If you are implementing equality instead of inequality then you need an extra ‘not’ instruction but that is only two bytes and is therefore still victorious for size, saving one byte over the current code-gen.

So the compiler is wasting one or three bytes on bool comparisons. That’s a shame. But things are about to get worse. I find the source code for IsNotEqualbool1 to be inelegant and it is something I would never write. The comparison of ‘a’ and ‘b’ generates a bool – true or false – and using the conditional operator to convert from true/false to true/false seems… odd. Stupid. Obfuscationness.

So I would write the code as shown below:

bool IsNotEqualbool2(bool a, bool b) {
    return a != b; }

Unfortunately anybody using the pattern in IsNotEqualBool2 will be punished for their ideals. An extra instruction is inserted:

mov     cl, BYTE PTR _a$[ebp]
xor     eax, eax
cmp     cl, BYTE PTR _b$[ebp]
setne   al

That two-byte xor instruction clearly isn’t needed.  I would like it to go away.

3) Structure initialization done too literally

Update: this deficiency is unchanged in VS 2012 – disappointing.

It is common to have an array or structure initialized through one of these syntaxes:

char buffer[1024] = {0}; // Works for structure or array
char buffer[1024] = “”; // Works for char array

In both cases the syntax literally means “Set the first element to the value specified by the literal (zero), and then value initialize the remaining elements.” Value initialization for POD types means initialization to zero, so the net effect is that the entire array or structure is set to zero.

Note: it surprises some people that value initialization for POD types means initialization to zero, because we all know that when we forget to initialize locals and class member variables they do not get zeroed. The subtle explanation of this is that POD types are, by default, not value initialized. But in the example above they are. Experimenting with the sample code here and reading the discussion here and here can be instructive for the curious.

Anyway, the net result is that the array or structure is zeroed. But the VC++ compiler has an unfortunate tendency to be extremely literal about this code. In both cases it quite literally zeroes the first byte, and then does a memset(buffer + 1, 0, 1023); Here’s the code that it generates (with prologue and epilogue removed for clarity):

push    1023
lea     eax, DWORD PTR _buffer$[ebp+1]
push    0
push    eax
mov     BYTE PTR _buffer$[ebp], 0
call    _memset

That ‘mov BYTE PTR’ instruction is a whopping seven bytes long which is a lot of space to waste when compiling for size with /O1.

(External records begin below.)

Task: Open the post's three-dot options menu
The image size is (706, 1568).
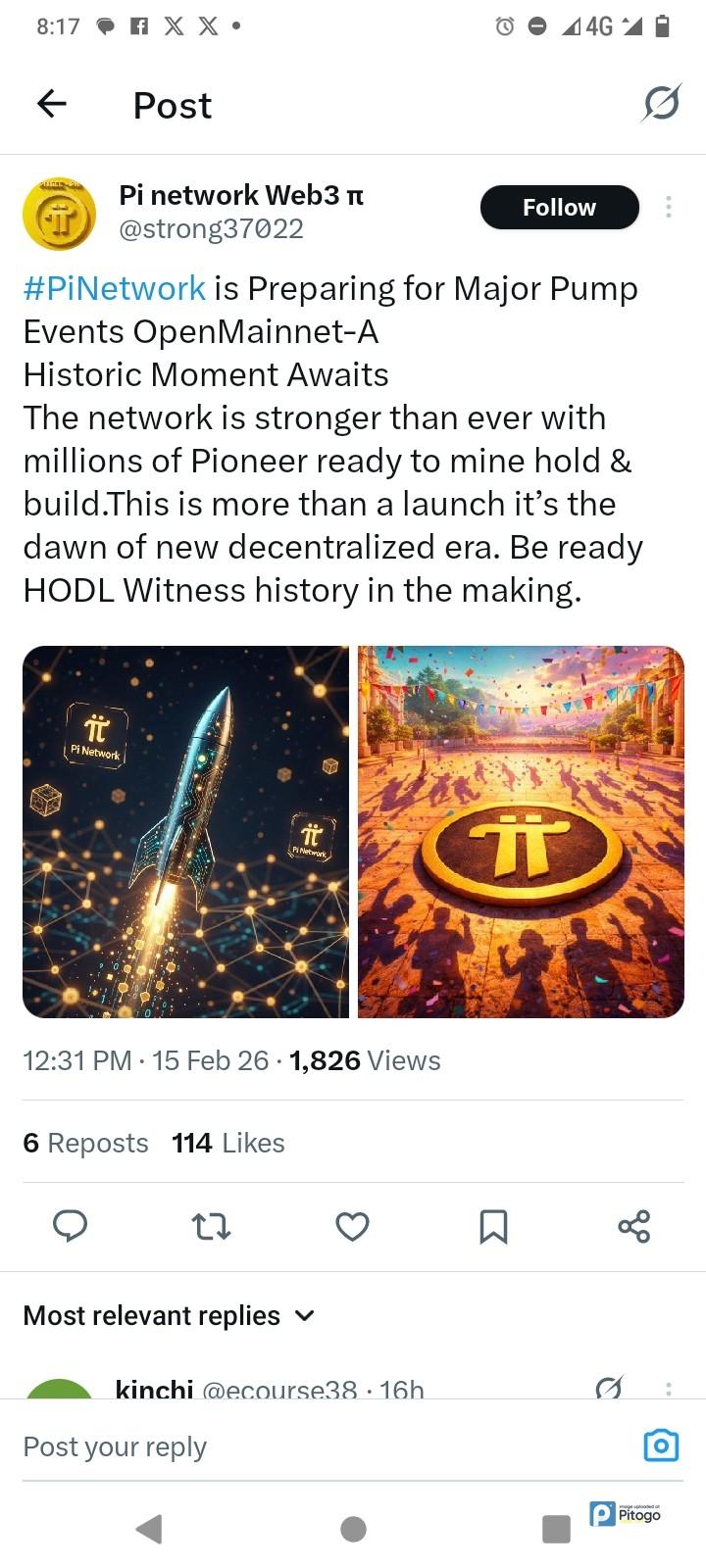Action: [668, 207]
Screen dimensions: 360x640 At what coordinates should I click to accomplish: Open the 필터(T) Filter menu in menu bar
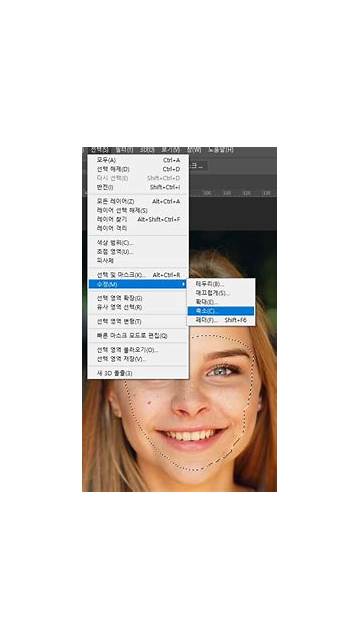pyautogui.click(x=124, y=150)
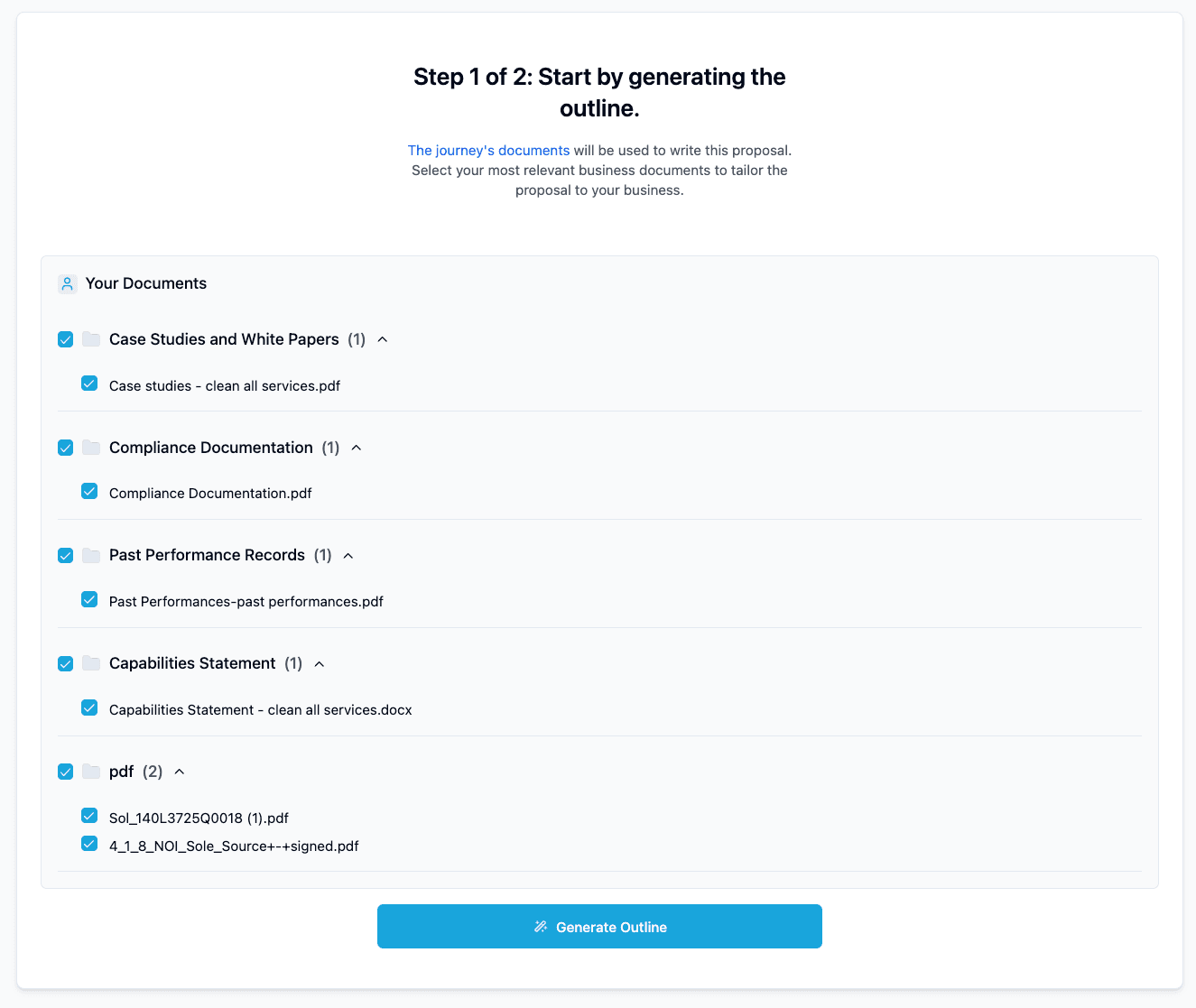This screenshot has width=1196, height=1008.
Task: Click the folder icon beside Capabilities Statement
Action: tap(90, 663)
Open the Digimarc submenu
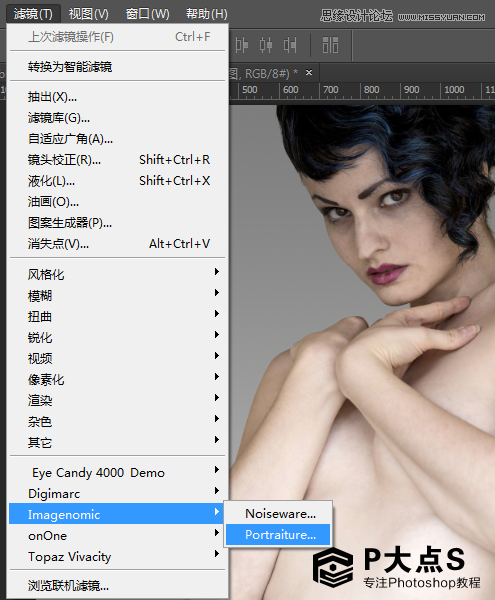Screen dimensions: 495x600 [117, 494]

The other problem with the generated code I that it virtually guarantees that a misaligned pointer will be passed to memset which will probably make it take a bit longer.

In some cases zeroing the entire buffer is overkill. In that case you may want to declare the array and then zero the first byte as the next statement. If you do want the entire buffer zeroed then consider this syntax, which encourages VC++ to generate ideal code:

char buffer[1024] = {};

VC++ should not be so literal. The ‘as-if’ rule says that it is allowed to just generate a memset(buffer, 0 , 1024) in every case, and it should do that. This would save seven bytes each time this very common pattern is used.

4) Bit-field reading done too literally

Update: this deficiency is unchanged in VS 2012 – disappointing.

Consider the following artificial use of bit-fields:

struct CBitFieldTest
{
    int zeroOffset; // Offset 0.0

    bool b1 : 1; // Offset 4.0
    bool b2 : 1; // Offset 4.1
    unsigned char b3 : 5; // Offset 4.2
    bool b4 : 1; // Offset 4.7
    bool b5 : 1; // Offset 5.0

    unsigned u1 : 1; // Offset 8.0
    unsigned u2 : 1; // Offset 8.1
    unsigned u3 : 5; // Offset 8.2
    unsigned u4 : 1; // Offset 8.7
    unsigned u5 : 1; // Offset 9.0
};

As explained in my bit-field packing article the byte-sized bit-fields will be packed together, and the int-sized bit-fields will be packed together. This leads to the offsets (shown in byte.bit) form listed in the comments.

Bit-fields can, if used carefully, allow for smaller data structures. However they require longer and more complex code in order to read and write the values. The basic algorithm for reading an unsigned bit-field is:

  • Load the enclosing byte/word/dword
  • Shift it to the correct position
  • Mask off any unwanted high bits

If the bit-field is at the beginning of an element then the shift step can be skipped. If the bit-field is at the end of an element then the masking step can be skipped. So, if we are the obsessive compulsive type (and all of the best programmers are) then we should align our frequently access fields at the beginning and ending of elements.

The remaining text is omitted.